14 DAY TRIAL // A magnetar is a neutron star with an extremely powerful magnetic field, the decay of which powers the emission of copious amounts of high-energy electromagnetic radiation, particularly X-rays and gamma-rays.
Astronomers using data from several X-ray satellites have caught a recently discovered magnetar in a sort of giant cosmic hiccup that still has them puzzled.
In multiple reports in the Astrophysical Journal and Monthly Notices of the Royal Astronomical Society, the researchers describe the behavior of this body, located in a star cluster about 15 000 light-years away in the Ara constellation in the southern hemisphere. The magnetar goes by the unwieldy official name CXOU J164710.2-455216, or more informally, the "Westerlund 1 magnetar."
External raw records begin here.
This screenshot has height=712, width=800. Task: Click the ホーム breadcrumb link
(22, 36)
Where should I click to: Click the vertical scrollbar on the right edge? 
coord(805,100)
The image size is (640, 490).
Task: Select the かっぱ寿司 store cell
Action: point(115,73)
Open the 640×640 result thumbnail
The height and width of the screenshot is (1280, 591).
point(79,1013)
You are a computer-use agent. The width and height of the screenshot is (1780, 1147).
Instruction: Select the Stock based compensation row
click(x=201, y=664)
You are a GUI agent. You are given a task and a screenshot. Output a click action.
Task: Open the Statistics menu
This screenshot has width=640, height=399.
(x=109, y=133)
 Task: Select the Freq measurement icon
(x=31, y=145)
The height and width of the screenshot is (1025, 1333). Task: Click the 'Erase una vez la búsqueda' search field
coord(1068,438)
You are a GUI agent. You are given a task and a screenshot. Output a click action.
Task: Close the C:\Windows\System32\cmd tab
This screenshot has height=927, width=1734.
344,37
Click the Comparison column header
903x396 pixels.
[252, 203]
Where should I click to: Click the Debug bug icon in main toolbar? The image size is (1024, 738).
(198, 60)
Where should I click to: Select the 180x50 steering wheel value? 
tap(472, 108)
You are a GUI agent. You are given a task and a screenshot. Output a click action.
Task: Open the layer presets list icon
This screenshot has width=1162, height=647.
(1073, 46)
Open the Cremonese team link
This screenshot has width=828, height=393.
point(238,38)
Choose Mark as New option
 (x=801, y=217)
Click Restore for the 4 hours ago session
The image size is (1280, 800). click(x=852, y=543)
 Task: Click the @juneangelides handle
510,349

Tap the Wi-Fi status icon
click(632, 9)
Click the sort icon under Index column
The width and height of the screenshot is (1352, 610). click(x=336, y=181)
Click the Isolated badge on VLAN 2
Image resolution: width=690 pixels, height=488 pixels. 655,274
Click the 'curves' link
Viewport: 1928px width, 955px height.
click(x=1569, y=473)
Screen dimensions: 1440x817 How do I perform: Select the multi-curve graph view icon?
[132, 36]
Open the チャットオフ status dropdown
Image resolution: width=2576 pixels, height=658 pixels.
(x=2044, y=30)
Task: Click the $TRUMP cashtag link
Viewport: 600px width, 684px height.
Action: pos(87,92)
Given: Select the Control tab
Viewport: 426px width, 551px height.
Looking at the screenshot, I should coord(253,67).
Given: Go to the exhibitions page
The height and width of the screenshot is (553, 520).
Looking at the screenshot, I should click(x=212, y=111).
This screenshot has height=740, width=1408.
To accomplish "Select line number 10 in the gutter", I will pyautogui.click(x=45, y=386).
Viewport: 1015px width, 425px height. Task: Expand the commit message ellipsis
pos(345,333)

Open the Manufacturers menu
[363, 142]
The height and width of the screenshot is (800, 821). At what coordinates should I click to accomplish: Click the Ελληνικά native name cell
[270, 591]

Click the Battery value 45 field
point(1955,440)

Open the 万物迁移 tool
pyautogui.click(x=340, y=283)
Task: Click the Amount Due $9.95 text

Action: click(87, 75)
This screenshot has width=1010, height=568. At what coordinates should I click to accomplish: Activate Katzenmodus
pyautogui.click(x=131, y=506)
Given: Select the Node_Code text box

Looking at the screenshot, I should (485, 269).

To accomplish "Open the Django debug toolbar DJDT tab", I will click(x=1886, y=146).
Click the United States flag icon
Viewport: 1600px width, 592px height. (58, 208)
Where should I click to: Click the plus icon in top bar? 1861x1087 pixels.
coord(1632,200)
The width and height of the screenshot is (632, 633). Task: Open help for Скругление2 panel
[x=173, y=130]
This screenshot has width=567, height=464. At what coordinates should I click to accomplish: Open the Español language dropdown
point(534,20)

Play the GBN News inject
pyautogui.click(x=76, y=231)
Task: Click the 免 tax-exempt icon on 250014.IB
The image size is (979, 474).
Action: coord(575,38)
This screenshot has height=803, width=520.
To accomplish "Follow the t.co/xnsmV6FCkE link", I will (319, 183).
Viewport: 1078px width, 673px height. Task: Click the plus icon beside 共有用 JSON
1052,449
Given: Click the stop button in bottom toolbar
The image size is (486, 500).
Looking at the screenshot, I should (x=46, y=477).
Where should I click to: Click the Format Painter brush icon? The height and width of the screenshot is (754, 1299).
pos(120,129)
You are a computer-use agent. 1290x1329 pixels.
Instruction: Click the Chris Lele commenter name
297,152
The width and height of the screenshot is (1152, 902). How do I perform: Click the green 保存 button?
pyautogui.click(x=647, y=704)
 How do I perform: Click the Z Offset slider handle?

It produced a beam of X-ray light that, like the beam from a lighthouse, swept across Earth once every ten seconds. This allowed its rotational rate to be determined very precisely.
The event that produced the burst also caused the magnetar to shine 100 times more brightly, created three separate beams that sweep past Earth where previously only one had existed, and sped up its rotation rate by about a thousandth of a second.
In just five days, the object produced a burst that luckily came at a time when it was being heavily observed with several satellites, including the European Space Agency's X-ray satellite, XMM-Newton, and NASA's Swift X-ray and gamma-ray observatory.
"We only know of about a dozen magnetars," says Michael Muno, a scientist at the California Institute of Technology's Space Radiation Laboratory, and the original discoverer of the magnetar in 2005. "In brief, what we observed was a seismic event on the magnetar, which tells us a lot about the stresses these objects endure."
There are some possible explanations, like the fact that the magnetic fields inside the neutron star are probably wound up, like a twisted spring, like plate tectonics here on Earth, and as the magnetic fields unwind, they put stress on the outer crust.
The crust would resist these stresses for a while, but would eventually fracture, producing a seismic event. The fractures would cause the magnetar's surface to shine brightly from multiple sources.
Scientists are now thinking that the possible finding of these magnetars, will force them to re-evaluate their understanding of what happens when stars die.